The abandoned mates of those socks mysteriously lost in laundromats and dryers have finally found a home.
Last spring, fabric design students created a work of art using socks as a material. Students spent the semester collecting socks for an unknown reason, and then, with the help of a visiting artist, created a tapestry from the collected socks in just three days.
“Usually our art is about our own work,” said Daisy Whelan, a fourth-year fabric design major. “But this was a collaboration. We had to figure out how to work together.”
After brainstorming ideas of what to create with the socks, the students worked in small groups sewing socks together and then combined the smaller pieces into one large tapestry.
“You see a lot of individual handiwork in individual spots, but it all comes together,” Whelan said. “[In the tapestry] you see the transforming nature of socks. It’s not what you think at first. You [have to] look closer and see it’s socks.”
The finished product was larger than any of the professors and students imagined. It was hung from the second floor of the art school’s front lobby and spanned one entire wall.
“I love how something so small could come together and be so visually impactful on a large scale,” said Malorie McCloy, a fifth-year fabric design major. “I liked working collaboratively with other students and being able to bounce ideas off of each other. [For the project] there wasn’t a lot of criteria. We just knew we were using recycled socks as a material.”
Though only a few classes of students helped create the sock tapestry, many students from the art school donated socks and enjoyed seeing their socks part of something so impressive.
“It’s the idea of making something so beautiful out of something you throw away,” McCloy said.

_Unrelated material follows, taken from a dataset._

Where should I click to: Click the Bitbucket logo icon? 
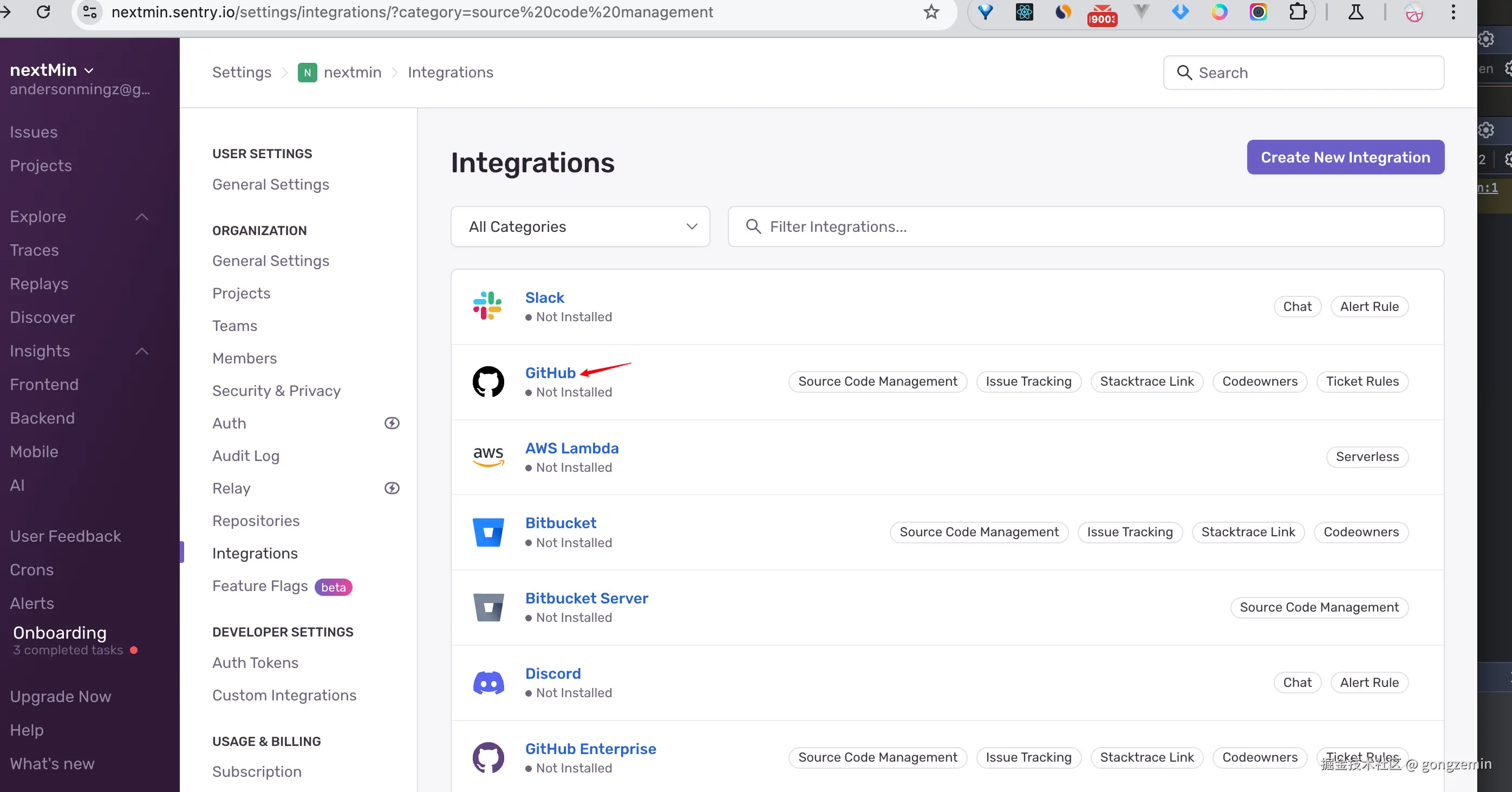(x=488, y=532)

One of the main focuses of the project was the idea of recycling and using materials already in the environment to create art.
“Sometimes art is about creating something new from what we already have, which is important, especially now thinking about the economy,” McCloy said. “For a lot of students, it has pushed our work to think about using reused materials.”
Michael Radyk, an assistant visiting professor in the fabric design department, said the project came out of wanting to get visiting artists more involved during their stints at the art school.
In the past, visiting artists gave lectures, and that was all.
Radyk talked to visiting artist Liz Collins about becoming involved in a project with some students that had to incorporate the idea of “reuse” as a theme.
“She immediately came up with idea of socks,” Radyk said. “She had been thinking about the idea for a while. These socks with one mate, what happens to the mates? Where do they go?”
Though it was Collins’ idea to use socks, she mostly gave moral support, advice and critiques during the process.
“It’s great to work with an established artist,” Whelan said. “It’s important to see a different perspective and idea about things.”
Moon Jung Jang, an assistant graphic design professor, is helping create a book to outline the process of creating the sock tapestry.
“The students learned many things through the process,” Jang said. “Now not only the students who worked on the project, but all art students, teachers and staff can learn something through the process.”
The book will have essays from students and professors about creating the sock tapestry.
There will also be original sketches, drawings, ideas, paintings and photographs of the process and finished piece.
It will appear in its first printed version around November. Jang and Radyk hope to raise more funds to have the book professionally printed in the future.
“Many people think the process of art and design is a little bit mysterious,” Radyk said. “The book will show people we’re thinking, researching and collaborating.”